Os dramáticos avanços recentes dos Houthis, grupo apoiado pelo Irã, incluindo a tomada de uma ilha estrategicamente importante no Mar Vermelho, representaram mais um golpe para uma região já abalada pela guerra dos EUA com o Irã e agravaram uma crise energética global que já era severa.
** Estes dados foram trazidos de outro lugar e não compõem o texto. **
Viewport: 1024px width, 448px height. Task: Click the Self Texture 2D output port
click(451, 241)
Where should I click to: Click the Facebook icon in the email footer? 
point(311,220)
Mas nem os EUA nem seu principal aliado, a Arábia Saudita, têm um plano claro para conter o grupo, disseram várias fontes à CNN, levando muitos na região a questionar de onde virá a contraofensiva.
Embora autoridades americanas reconheçam que o grupo rebelde iemenita está avançando com o objetivo final de assumir o controle do estratégico estreito de Bab al-Mandeb, o governo Donald Trump sinaliza que tem pouco interesse em usar as Forças Armadas dos EUA para detê-los, contando, em vez disso, com a Arábia Saudita para fazê-lo.
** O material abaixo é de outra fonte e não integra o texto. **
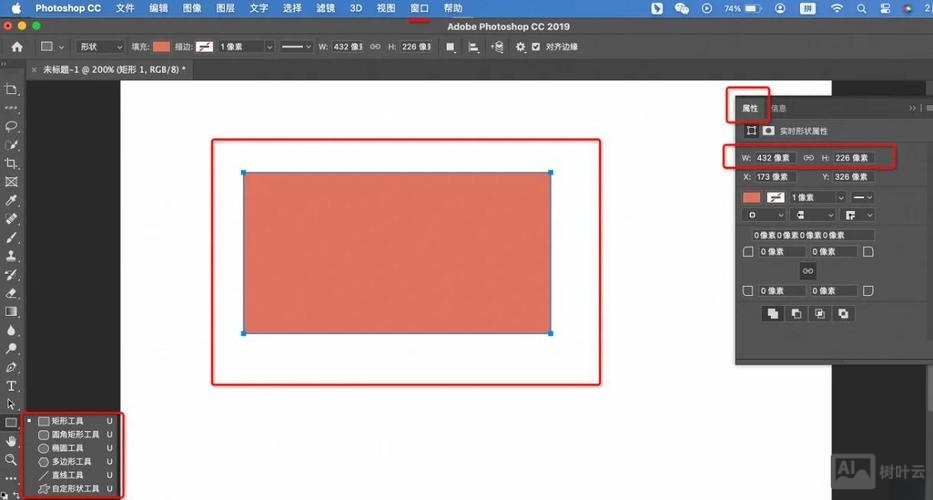Select the Crop tool in the toolbar
Screen dimensions: 933x500
click(12, 163)
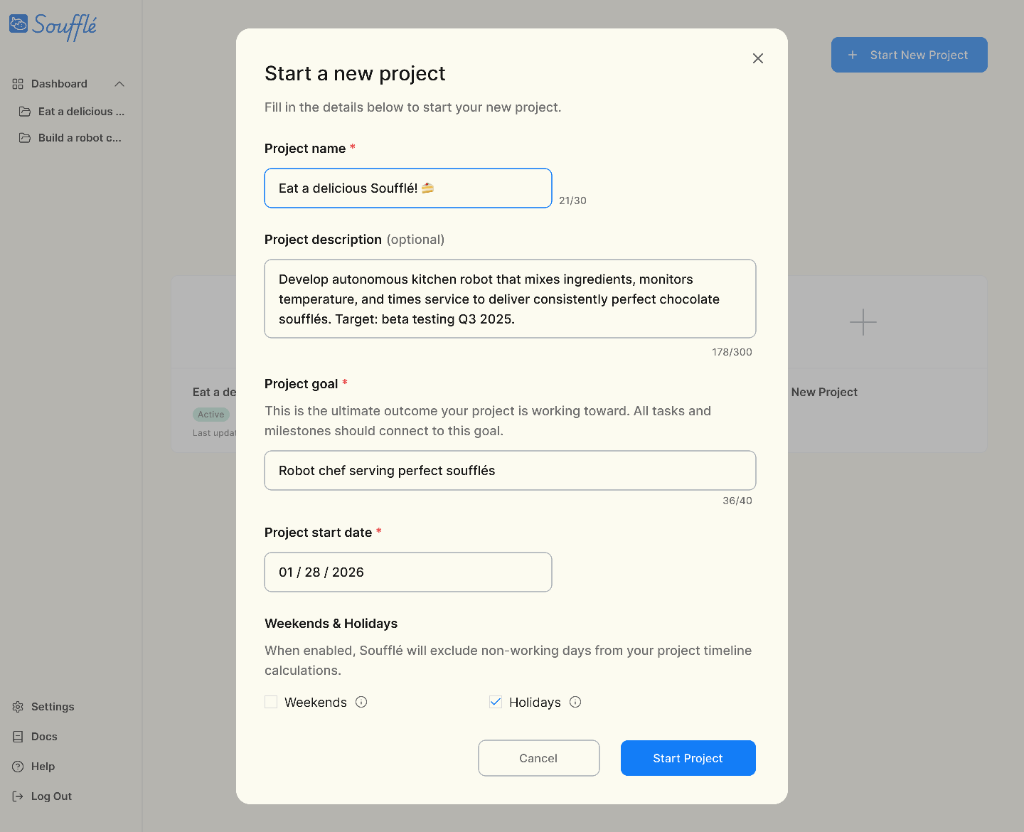Screen dimensions: 1024x832
Task: Click the large plus icon on New Project card
Action: point(862,322)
Mas, mesmo com o apoio adicional de inteligência e de dados para definição de alvos fornecido pelos EUA, a Arábia Saudita não conseguiu impedir de forma eficaz que os Houthis tomassem importantes cidades costeiras do Iêmen, frustrando autoridades do Golfo e dos EUA. Fontes ouvidas pela CNN expressaram dúvidas de que os sauditas seriam capazes de deter os Houthis sozinhos.
Os movimentos dos Houthis não surpreenderam fontes na região nem ex-diplomatas, que disseram que as fragilidades das forças iemenitas apoiadas pela Arábia Saudita eram conhecidas.